Radyasyon, nötron aktivasyon analizi adı verilen bir süreçte malzemelerin bileşimini belirlemek için kullanılır . Bu süreçte bilim adamları, nötron adı verilen parçacıklarla bir madde örneğini bombalarlar. Numunedeki bazı atomlar nötronları emer ve radyoaktif hale gelir. Bilim adamları, yayılan radyasyonu inceleyerek numunedeki elementleri tanımlayabilirler.

Belirli radyasyon türlerinin sağlığa ve çevreye olası zararları

İyonlaştırıcı radyasyon belirli koşullarda canlı organizmalara zarar vererek kansere veya genetik hasara neden olabilir.

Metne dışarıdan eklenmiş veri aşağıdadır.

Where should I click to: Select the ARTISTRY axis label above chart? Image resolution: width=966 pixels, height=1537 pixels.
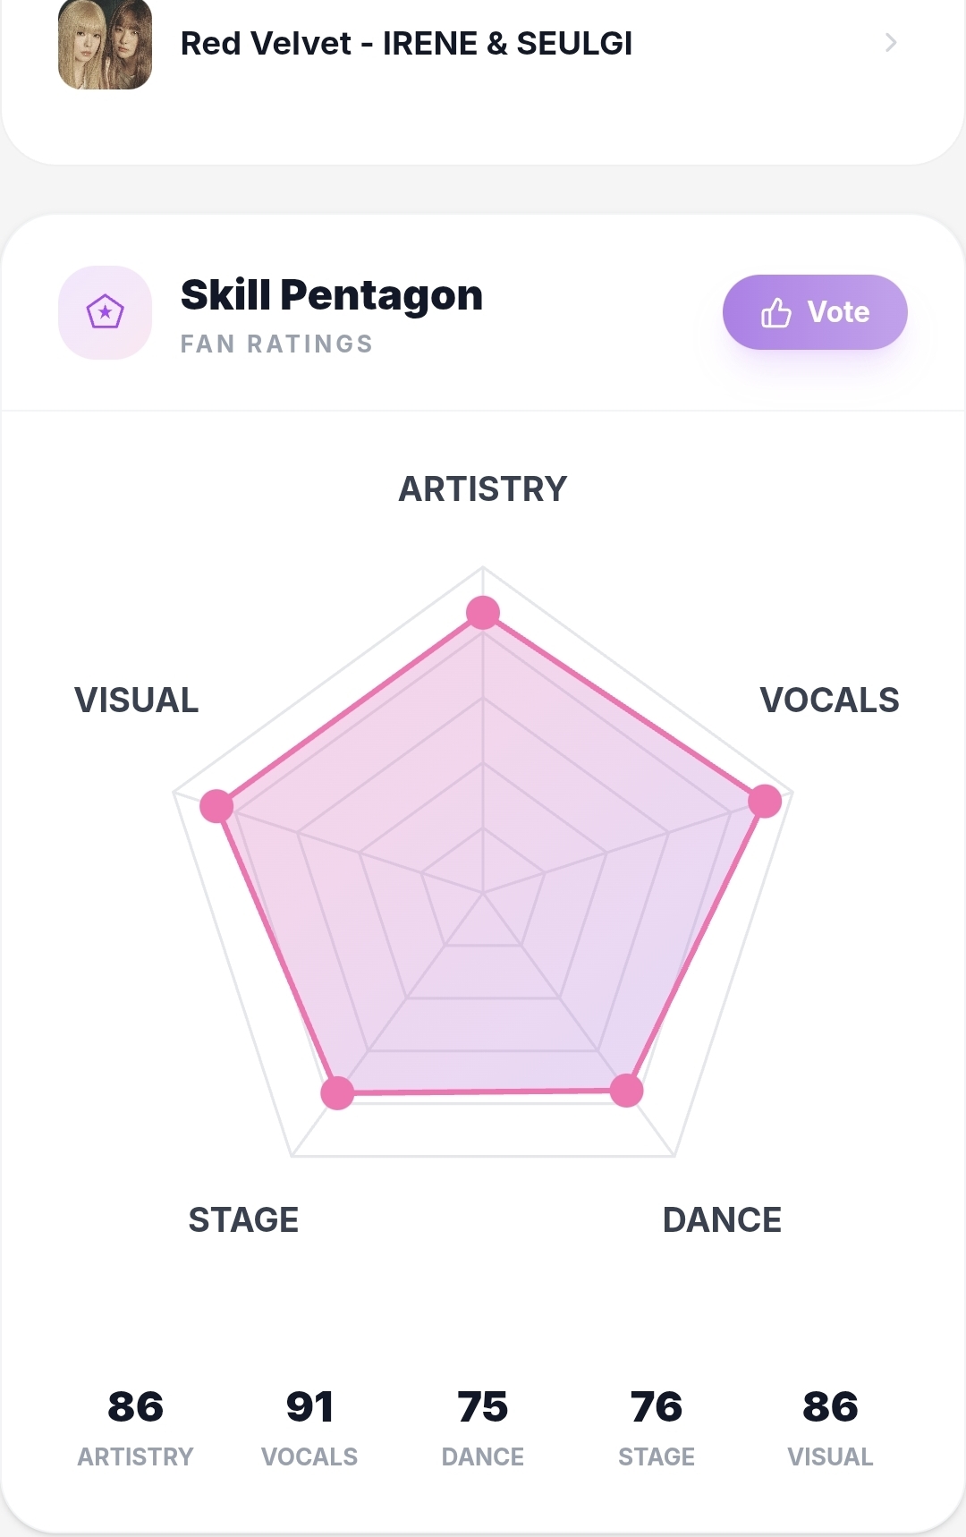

Belirli koşullarda iyonlaştırıcı olmayan radyasyon, yanıklar gibi canlı organizmalara da zarar verebilir . 2011 yılında , Dünya Sağlık Örgütü'nün (WHO) Uluslararası Kanser Araştırmaları Ajansı (IARC), radyo frekansı elektromanyetik alanları (mikrodalga ve milimetre dalgaları dahil) insanlar için kanserojen olabilecek şeyler listesine ekleyen bir bildiri yayınladı.

RWTH Aachen Üniversitesi'nin EMF-Portal web sitesi Elektromanyetik radyasyonun etkileri hakkında en büyük veri tabanlarından birini sunuyor . 12 Temmuz 2019 itibariyle, elektromanyetik alanların etkilerine ilişkin 28.547 yayın ve 6.369 bireysel bilimsel çalışma özeti bulunmaktadır.